Back in early March, I visited Hacienda La Esmeralda for the first time. I was very excited, I mean Esmeralda, it’s one of those farms that produce coffee that breaks the boundaries of our normal conception of what coffee can taste like.
I asked Rachel Peterson about their challenges the previous year and she mentioned two things, lack of space for drying coffee and uneven maturation.
The lack of space has been dealt with by building lots of raised beds. This combined with the mechanical dryers and patio can now sufficiently fit all their coffees. I was surprised to hear that one of the challenges they face, both in the fields and in drying is the strong winds. Occasionally the coffees can blow off from the raised beds and the patio. In the fields the young trees can be damaged when there are really strong gusts of wind, a challenge they have solved partly by building windbreakers.
I was so fortunate to spend some time with Price, Rachel's father. First, I had a lovely lunch with Rachel and her mum, dad, and brother.
We covered a lot of topics, some really relevant for our ambition to always strive for becoming more sustainable in terms of the social and environmental impact we as a company has. I had a lot of questions regarding their approach to environmental and social issues. It was clear and expected from the beginning that the conversation about social practices is very complex due to the huge differences between Danish and rural Panamanian conditions.
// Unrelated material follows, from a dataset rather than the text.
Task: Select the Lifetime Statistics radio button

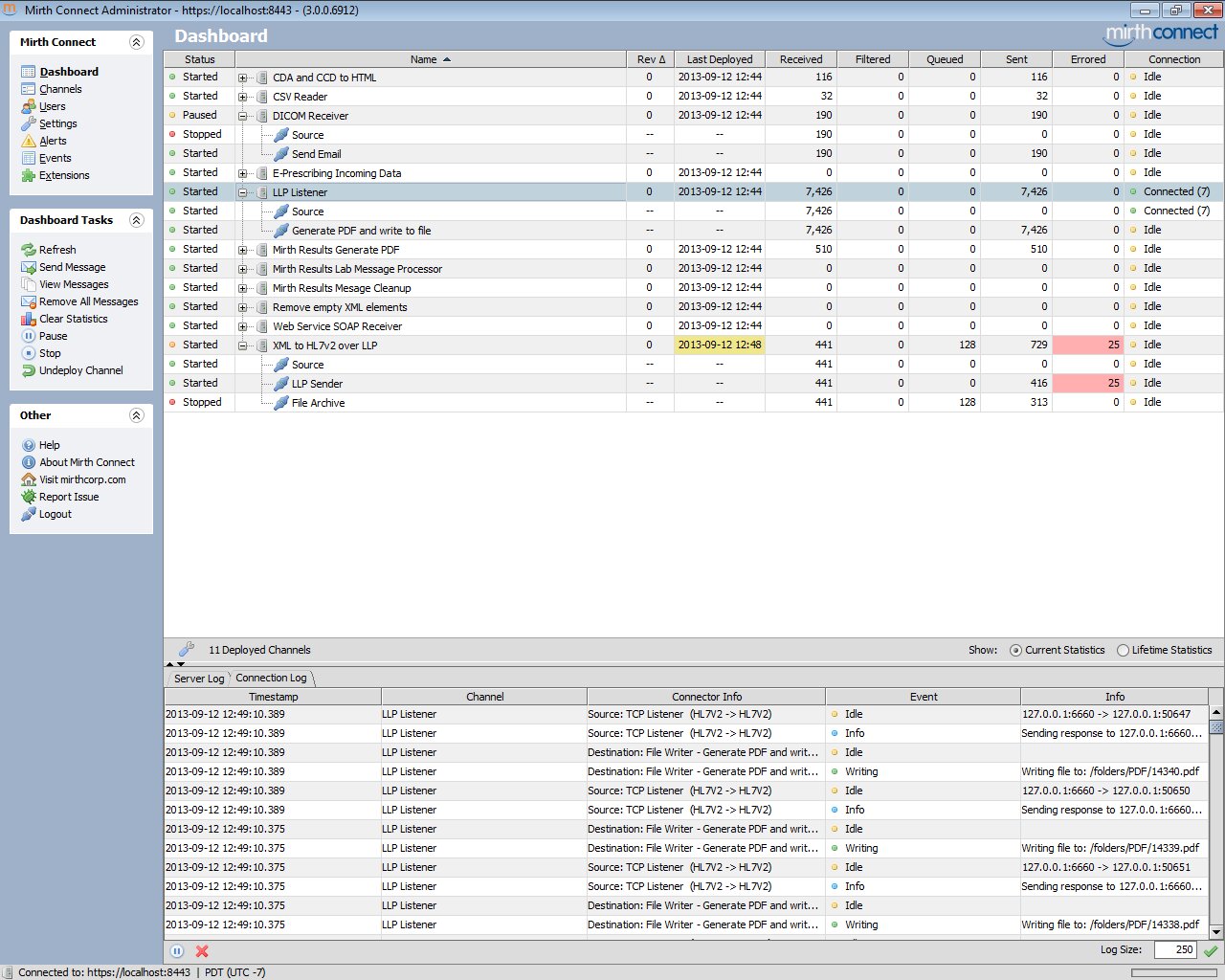Action: (x=1123, y=651)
A side note to the lunch, I had coffee from the farm, milk and home-made ice cream, both from their own dairy. Priceless!
I also went on a nice trip with Price and Rachel in a 4-wheeler up to the nature reserve that is a part of their farm. It’s approx. 600 hectares of a wild preserve. They don’t grow any coffee up there, it’s a haven for wildlife and plants. Also, the university and local schools use it for educational purposes.
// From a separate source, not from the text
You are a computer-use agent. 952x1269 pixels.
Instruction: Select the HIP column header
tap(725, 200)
Driving through the farm is quite an experience. Almost 50% of their trees are Geisha and I’ve never seen so many in one place. They produce between 8-10 containers a year and taking into account that half is Geisha, that adds up to a lot. Only a few percents get to be Esmeralda special and the Mario 5 that we bought this year is one of the lots.
A huge thanks to Rachel, her family, and the rest of Hacienda La Esmeralda for giving me this amazing experience!
We have chosen a quite aggressive roast profile for this coffee with lots of energy to max out the aromas and some acidity. The high sweetness creates a really balanced coffee with florals, bergamot, and honey in the aromas.
Hope you enjoy and make sure to get a bag or cup as it always sells out within a few months.